Lower abdominal muscles

In the late 1990s a group of Australian researchers considered co-activation of the PFM with the lower abdominal muscles (Sapsford et al, 1997). They carried out a small study of a healthy population and found co-contraction of the lower abdominal muscles during a maximal PFM contraction.

Further work by the same group showed co-activation of the lower abdominal muscles and PFM during voluntary exercise (Sapsford et al, 2001). This study also showed an increase in electromyographic (EMG) activity in the PFM in response to contraction of the transversus abdominis. However, Peschers et al (2001) could not demonstrate increase in PFM readings with co-contraction of the lower abdominal muscles but showed significant increase in PFM activity with co-contraction of the glutei.

This conflicting opinion caused a small group of UK researchers to investigate if transversus abdominis contractions could be shown to affect PFM activity, using widely available clinic-based equipment (Laycock et al, 2001). They showed that five out of six subjects demonstrated a statistically significant increase in EMG activity of the PFM with a co-contraction of the lower abdominal muscles. The authors concluded that appropriate co-contraction of the lower abdominals may be taught as an additional motivator and can assist PFM re-education.

The diaphragm

Many physiotherapists believe that breathing should be evaluated and any dysfunction treated appropriately in those presenting with continence disorders (Carriere, 2002). The principle underlying this is that during inhalation the diaphragm moves down, causing the abdomen to widen and the PFM to move slightly downwards; then, during exhalation, the abdominals move back to start position, with the PFM contracting upwards, assisted by contraction of the transversus abdominis. Breathing exercises, including some with forced expiratory techniques, have been successfully used over many years for PFM activation, but with little research evidence to prove their efficacy.

Multifidus

Multifidus is the deepest layer of the extensors of the spine. The lumbar multifidus is thought to work as a force coupled with the PFM to stabilise the sacrum. There are specific methods of facilitating the activity of multifidus (Jones et al, 2002), and this is practised by experienced physiotherapists.

Conclusions

It must be ensured that the PFM are capable of contracting before starting a rehabilitation programme. If they cannot be voluntarily activated, appropriate neuromuscular stimulation may be necessary. The PFM should be exercised at a level appropriate to the individual in functional positions.
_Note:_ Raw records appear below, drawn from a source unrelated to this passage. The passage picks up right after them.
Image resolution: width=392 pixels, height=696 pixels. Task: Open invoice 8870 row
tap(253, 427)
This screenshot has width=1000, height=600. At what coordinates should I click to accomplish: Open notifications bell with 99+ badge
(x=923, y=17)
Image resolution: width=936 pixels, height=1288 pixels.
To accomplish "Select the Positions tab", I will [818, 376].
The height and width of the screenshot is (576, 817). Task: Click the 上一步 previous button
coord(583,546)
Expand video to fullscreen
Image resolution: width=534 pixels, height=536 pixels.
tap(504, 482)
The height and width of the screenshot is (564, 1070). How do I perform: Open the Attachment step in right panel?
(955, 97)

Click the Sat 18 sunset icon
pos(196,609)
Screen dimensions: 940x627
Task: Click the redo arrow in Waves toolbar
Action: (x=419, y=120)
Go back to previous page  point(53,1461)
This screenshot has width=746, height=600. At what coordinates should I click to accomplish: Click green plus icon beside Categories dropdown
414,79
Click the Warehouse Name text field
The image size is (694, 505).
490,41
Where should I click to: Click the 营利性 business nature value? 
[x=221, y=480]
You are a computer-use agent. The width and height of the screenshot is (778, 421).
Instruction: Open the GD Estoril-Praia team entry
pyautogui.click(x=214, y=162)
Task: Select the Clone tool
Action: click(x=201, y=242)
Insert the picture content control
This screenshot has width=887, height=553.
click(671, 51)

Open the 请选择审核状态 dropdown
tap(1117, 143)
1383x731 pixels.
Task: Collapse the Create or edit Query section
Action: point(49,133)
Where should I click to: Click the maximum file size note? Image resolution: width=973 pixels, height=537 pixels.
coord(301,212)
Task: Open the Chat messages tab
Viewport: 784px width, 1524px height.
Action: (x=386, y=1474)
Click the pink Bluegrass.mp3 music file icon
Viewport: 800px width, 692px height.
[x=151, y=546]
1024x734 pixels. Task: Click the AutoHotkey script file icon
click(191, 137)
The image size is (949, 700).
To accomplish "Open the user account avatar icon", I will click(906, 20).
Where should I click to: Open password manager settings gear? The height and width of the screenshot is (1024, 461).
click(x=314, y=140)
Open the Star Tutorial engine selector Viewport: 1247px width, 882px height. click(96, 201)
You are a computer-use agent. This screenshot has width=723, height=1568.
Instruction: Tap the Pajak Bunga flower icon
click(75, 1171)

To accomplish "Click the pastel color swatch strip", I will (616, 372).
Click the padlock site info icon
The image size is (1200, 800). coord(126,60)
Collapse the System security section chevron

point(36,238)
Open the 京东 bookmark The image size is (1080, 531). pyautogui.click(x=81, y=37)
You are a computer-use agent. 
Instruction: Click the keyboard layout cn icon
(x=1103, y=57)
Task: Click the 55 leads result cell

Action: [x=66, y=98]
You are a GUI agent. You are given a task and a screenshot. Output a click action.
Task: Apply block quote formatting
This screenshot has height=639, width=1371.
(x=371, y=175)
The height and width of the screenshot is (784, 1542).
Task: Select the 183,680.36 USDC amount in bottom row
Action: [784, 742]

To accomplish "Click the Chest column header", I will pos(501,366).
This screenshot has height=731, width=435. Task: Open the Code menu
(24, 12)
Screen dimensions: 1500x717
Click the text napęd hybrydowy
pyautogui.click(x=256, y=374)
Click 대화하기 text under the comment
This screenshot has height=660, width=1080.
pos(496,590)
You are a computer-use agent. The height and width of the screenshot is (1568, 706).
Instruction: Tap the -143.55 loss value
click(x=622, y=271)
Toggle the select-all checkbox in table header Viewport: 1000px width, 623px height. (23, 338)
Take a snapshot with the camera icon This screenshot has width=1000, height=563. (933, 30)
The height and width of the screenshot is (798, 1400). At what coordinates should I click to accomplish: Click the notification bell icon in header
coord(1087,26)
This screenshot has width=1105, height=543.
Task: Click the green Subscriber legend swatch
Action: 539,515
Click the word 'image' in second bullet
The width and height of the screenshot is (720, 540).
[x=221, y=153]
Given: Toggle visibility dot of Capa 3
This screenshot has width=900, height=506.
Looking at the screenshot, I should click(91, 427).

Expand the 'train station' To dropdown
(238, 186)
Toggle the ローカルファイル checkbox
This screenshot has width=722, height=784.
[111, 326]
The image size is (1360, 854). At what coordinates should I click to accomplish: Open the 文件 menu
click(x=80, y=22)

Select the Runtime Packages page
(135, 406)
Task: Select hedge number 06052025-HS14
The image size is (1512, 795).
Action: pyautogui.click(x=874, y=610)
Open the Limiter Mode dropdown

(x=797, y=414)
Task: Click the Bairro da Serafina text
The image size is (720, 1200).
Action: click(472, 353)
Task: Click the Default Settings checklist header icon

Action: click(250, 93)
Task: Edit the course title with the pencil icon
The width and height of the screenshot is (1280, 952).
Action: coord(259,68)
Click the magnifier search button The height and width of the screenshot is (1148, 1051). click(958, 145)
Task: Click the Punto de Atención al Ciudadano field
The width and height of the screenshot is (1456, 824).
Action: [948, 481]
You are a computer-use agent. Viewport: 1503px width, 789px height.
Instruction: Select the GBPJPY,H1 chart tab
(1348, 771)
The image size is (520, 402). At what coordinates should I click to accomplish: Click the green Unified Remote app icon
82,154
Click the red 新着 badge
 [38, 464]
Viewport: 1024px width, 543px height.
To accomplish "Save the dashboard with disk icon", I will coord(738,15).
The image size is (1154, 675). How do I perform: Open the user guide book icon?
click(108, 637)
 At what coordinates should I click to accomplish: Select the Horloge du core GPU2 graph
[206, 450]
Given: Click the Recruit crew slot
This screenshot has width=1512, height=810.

As the body works in patterns of movement it is sensible to exercise in patterns of movement, incorporating evaluation of breathing dysfunction and other relevant muscle groups, including the transversus abdominis in particular. This means that breathing and other relevant muscle groups must be specifically evaluated and appropriate action taken.

Techniques using vaginal cones, biofeedback, PNF, exercise balls and balance boards have varying degrees evidence to support their use, but can all be harnessed to increase proprioception and hence patient knowledge and compliance to exercise.

The early pioneers of PFM rehabilitation were successful in their time, but more recent research has offered more specific guidance as to the appropriate delivery of rehabilitation techniques for the PFM. There is a need for further research concerning optimum exercise regimens and the evaluation of other facilitatory techniques.